■ TASK PROMPT
The entire listing below should be output exactly as it stands.

[Start of section]

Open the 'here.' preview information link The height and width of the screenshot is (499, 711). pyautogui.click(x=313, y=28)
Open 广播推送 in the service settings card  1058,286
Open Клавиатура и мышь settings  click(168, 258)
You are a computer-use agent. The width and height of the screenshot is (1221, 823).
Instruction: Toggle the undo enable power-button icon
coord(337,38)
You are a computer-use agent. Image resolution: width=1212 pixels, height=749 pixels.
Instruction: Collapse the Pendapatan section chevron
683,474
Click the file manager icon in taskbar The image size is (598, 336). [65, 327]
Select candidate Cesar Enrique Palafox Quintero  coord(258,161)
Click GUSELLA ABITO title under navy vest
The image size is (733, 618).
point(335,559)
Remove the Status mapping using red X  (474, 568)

[End of section]

■ YOUR RESPONSE
Open the 'here.' preview information link The height and width of the screenshot is (499, 711). pyautogui.click(x=313, y=28)
Open 广播推送 in the service settings card  1058,286
Open Клавиатура и мышь settings  click(168, 258)
You are a computer-use agent. The width and height of the screenshot is (1221, 823).
Instruction: Toggle the undo enable power-button icon
coord(337,38)
You are a computer-use agent. Image resolution: width=1212 pixels, height=749 pixels.
Instruction: Collapse the Pendapatan section chevron
683,474
Click the file manager icon in taskbar The image size is (598, 336). [65, 327]
Select candidate Cesar Enrique Palafox Quintero  coord(258,161)
Click GUSELLA ABITO title under navy vest
The image size is (733, 618).
point(335,559)
Remove the Status mapping using red X  (474, 568)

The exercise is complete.